Treatment of Options, Restricted Stock, Stock Appreciation Rights and Warrants (Page 66)

Immediately prior to the effective time of the merger and in accordance with the Amended and Restated Orchard Enterprises, Inc. 2008 Stock Plan, which we refer to as the Company Stock Plan, we will provide that each share that is subject to a restricted share award that is outstanding immediately prior to the effective time of the merger will vest and become free of all restrictions at the effective time of the merger, and the holder of the restricted stock award will be entitled to receive the per share cash merger consideration and the per share additional consideration, if any, from us in exchange for each restricted share, less any required withholding taxes.
Each outstanding and unexercised stock option and stock appreciation right under the Company Stock Plan has an exercise price greater than $2.05 and, consequently, holders thereof will not receive any cash merger consideration at the effective time of the merger.
Each warrant that is outstanding and unexercised at the effective time of the merger will remain outstanding, subject to its terms.
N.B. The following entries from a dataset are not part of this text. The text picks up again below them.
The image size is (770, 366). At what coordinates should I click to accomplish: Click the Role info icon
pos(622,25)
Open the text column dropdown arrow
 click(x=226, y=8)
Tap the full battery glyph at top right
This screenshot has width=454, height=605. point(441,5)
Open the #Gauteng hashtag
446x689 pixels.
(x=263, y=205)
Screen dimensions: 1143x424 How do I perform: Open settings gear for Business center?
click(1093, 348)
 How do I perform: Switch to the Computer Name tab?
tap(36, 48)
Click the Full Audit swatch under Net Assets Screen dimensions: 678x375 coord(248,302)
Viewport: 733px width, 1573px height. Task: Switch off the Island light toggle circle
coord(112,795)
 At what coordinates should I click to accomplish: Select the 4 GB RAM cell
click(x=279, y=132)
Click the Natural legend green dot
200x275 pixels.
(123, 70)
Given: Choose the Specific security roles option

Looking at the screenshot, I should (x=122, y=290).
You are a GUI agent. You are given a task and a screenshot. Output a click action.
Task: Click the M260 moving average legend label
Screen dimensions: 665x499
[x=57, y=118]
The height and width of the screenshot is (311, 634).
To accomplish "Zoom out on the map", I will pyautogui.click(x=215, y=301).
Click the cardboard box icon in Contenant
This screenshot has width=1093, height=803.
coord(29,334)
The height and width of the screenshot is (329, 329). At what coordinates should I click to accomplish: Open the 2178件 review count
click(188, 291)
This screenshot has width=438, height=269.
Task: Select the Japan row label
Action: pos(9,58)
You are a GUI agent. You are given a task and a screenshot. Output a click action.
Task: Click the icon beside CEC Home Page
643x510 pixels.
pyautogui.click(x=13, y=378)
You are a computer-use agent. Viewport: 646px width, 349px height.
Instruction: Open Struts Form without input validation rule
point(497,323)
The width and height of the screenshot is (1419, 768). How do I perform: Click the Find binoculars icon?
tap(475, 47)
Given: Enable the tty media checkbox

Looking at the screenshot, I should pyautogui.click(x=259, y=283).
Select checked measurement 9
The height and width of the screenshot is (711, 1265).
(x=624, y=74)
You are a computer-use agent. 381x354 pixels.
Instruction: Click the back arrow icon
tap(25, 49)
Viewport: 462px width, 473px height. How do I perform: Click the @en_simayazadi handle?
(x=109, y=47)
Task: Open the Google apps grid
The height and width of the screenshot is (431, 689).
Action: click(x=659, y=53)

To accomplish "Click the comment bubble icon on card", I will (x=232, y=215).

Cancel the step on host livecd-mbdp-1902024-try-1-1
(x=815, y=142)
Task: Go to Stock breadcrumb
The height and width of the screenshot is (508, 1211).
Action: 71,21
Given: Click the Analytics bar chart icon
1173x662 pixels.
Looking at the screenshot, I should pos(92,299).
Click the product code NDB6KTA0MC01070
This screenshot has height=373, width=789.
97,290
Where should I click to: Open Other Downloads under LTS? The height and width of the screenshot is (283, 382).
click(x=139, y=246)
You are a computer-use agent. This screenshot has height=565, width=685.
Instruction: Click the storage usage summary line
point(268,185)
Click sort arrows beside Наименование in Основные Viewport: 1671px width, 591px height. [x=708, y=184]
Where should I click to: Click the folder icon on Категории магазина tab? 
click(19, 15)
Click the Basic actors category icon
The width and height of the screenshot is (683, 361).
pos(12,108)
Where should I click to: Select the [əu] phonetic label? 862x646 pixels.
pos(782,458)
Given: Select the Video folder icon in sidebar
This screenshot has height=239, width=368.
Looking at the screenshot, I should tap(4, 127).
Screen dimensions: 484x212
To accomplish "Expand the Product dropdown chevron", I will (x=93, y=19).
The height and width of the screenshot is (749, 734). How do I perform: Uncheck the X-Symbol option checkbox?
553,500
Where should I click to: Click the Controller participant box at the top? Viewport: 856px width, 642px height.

Interests of Certain Persons in the Merger (Page 50)

In considering the recommendation of the special committee and our board of directors with respect to the merger agreement, you should be aware that some of our directors and executive officers have interests in the merger that are different from, or in addition to, the interests of our stockholders generally. These interests include, among others:
Mr. Stein’s employment with Dimensional Associates and its affiliates and his continued ownership of an equity interest in The Orchard after the consummation of the merger;
the acceleration of and payment for outstanding restricted stock awards held by our officers and directors as a result of the merger, which have a pre-tax value of:
$17,372 for Bradley Navin;
$22,784 for Nathan Fong;
$14,526 for Steve Haase;
$37,099 for Michael Donahue; and
$26,498 for each of David Altschul, Viet Dinh, Nathan Peck and Joel Straka;
the continued indemnification and directors’ and officers’ liability insurance coverage to be provided by the surviving corporation to The Orchard’s current and former officers and directors;
compensation in the amount of $80,000 paid to Michael Donahue for his service as chairman for both the special committee and the search committee of the board of directors and compensation in the amount of $15,000 paid to each of Messrs. Altschul, Dinh, Peck and Straka for their service on the special committee; and
a retention arrangement for our senior vice president, general counsel and secretary providing for continued employment at her current annual salary until December 31, 2010.
The special committee and our board of directors were aware of these interests and considered them, among other matters, in reaching their decision to approve the merger agreement and recommend that The Orchard’s stockholders vote in favor of approving and adopting the merger agreement.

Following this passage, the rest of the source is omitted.